I ve two questions.
First . How to distinguish between nonlinear and linear
The difference between linear and nonlinear as I know is whether it is proportional to the result or not.
(that is linear is Linear equation )
second . Is it nonlinear to use an index as a variable in a MIP model?
for example)
$$sp_i \cdot y_{i,f} \le c_{f,t}\quad\forall i,j\quad\text{and}\quad t=S_i,\cdots,C_i.$$
$$S_i,C_i \ : variables , t: index .$$
If so, can you tell why?
thanks for reading.
A linear form in the variables $x_i$ is $\sum a_i x_i$ where $a_i$ are arbitrary constants.

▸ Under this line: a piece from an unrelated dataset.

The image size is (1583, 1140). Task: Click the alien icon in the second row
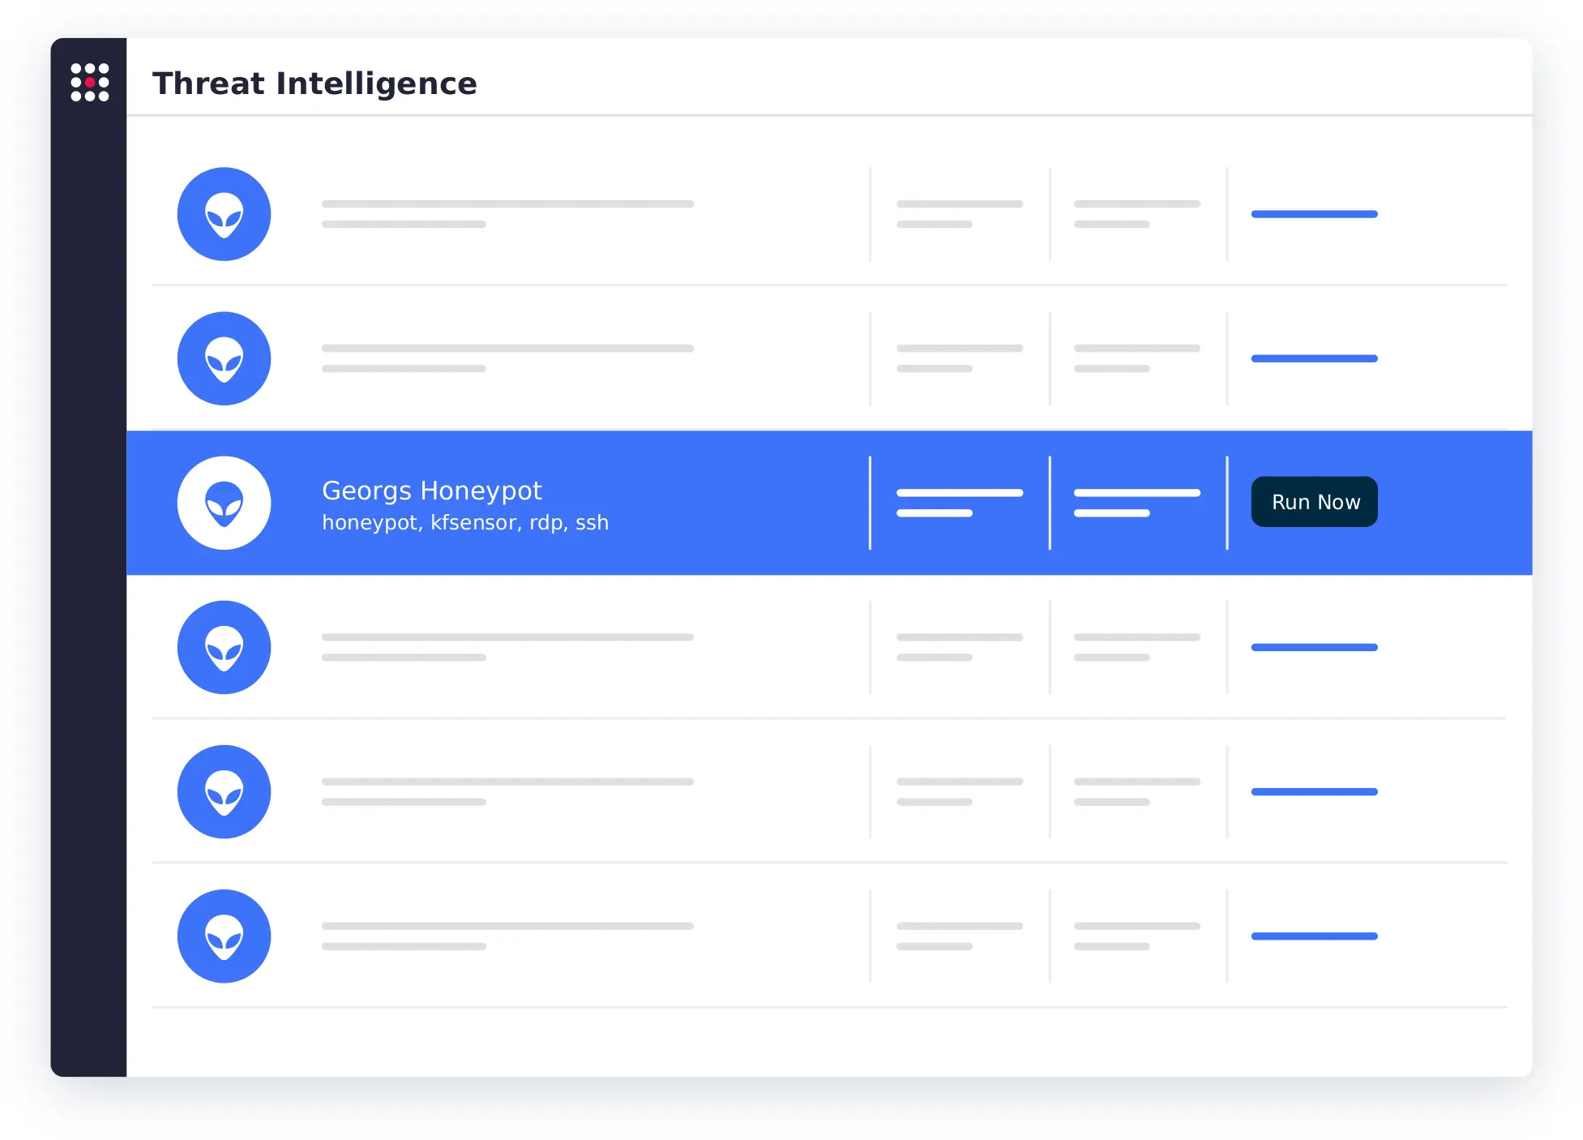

If you have products or powers of $x_i$ it is non-linear.
Some non-linear functions, like $|a_i x_i + b_i|$, for example, you can express in linear form using tricks.

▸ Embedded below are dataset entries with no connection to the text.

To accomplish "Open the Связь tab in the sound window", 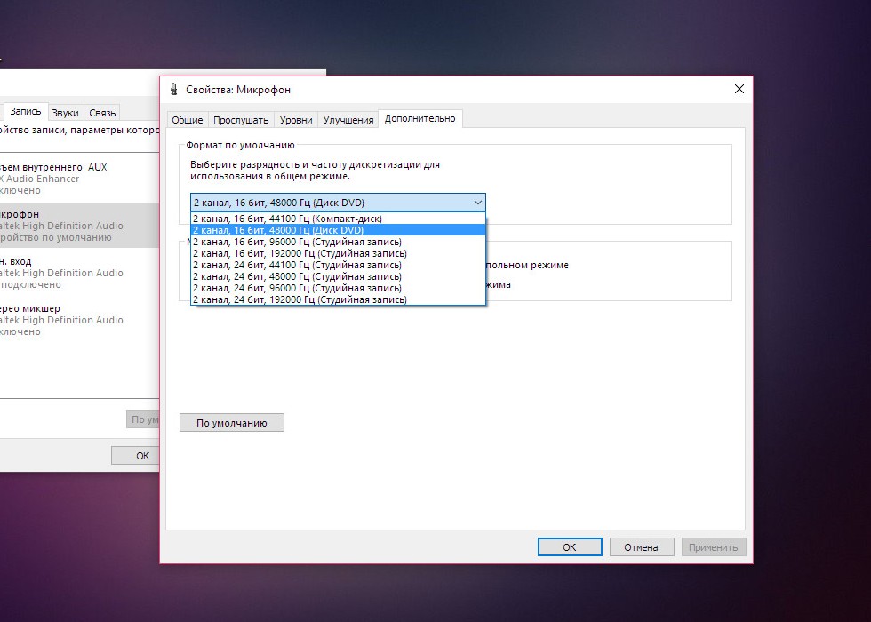I will point(102,113).
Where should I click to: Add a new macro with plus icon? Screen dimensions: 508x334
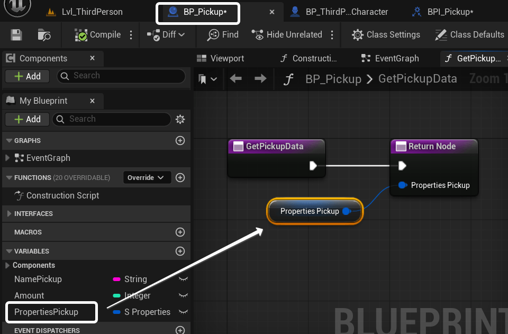[180, 232]
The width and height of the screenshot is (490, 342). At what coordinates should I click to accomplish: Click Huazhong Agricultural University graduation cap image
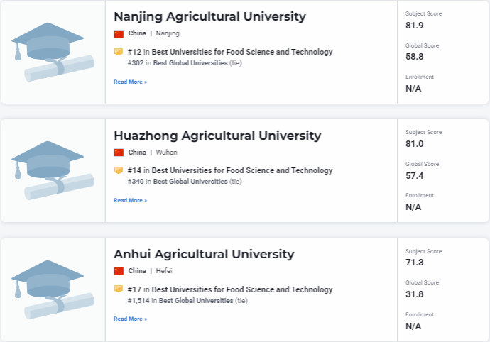53,171
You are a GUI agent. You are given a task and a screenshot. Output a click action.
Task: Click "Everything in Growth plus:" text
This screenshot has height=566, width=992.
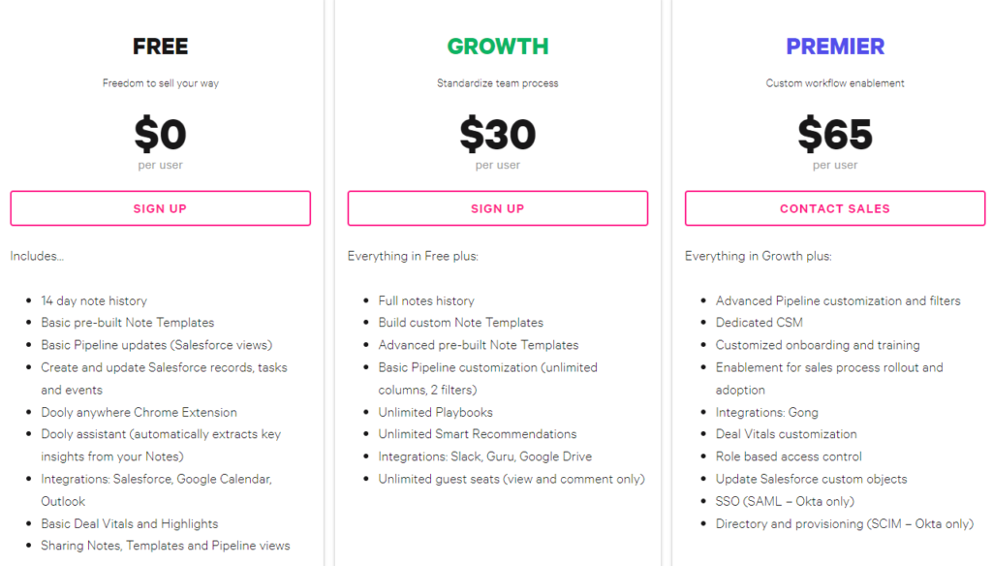tap(758, 257)
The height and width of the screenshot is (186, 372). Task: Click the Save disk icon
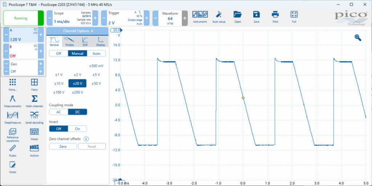coord(256,15)
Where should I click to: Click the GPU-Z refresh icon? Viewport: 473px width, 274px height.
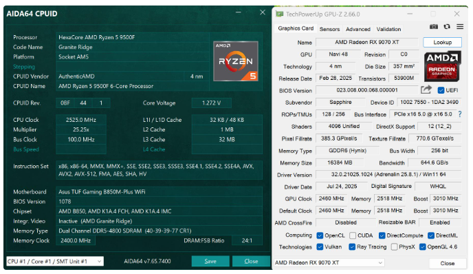pos(447,27)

Index in a MIP does not necessarily make it nonlinear. For example, the sum $$ \sum_{k=1}^5 kx_k = x_1 + 2x_2 + \ldots 5x_5 $$ is a valid linear combination of the variables, and so is the constraint $$ \sum_{k=1}^5 kx_k \le \sum_{i=3}^6 iy_i + \sum_{i=1}^{10}i^2, $$ since $\sum_{i=1}^{10}i^2$ is constant in the variables $x_i,y_i$ (but non-linear in $i$, which does not matter for the problem since we are only concerned with linearity in variables). But $\sum x_k^k$ would be nonlinear when $k \not \in \{0,1\}$.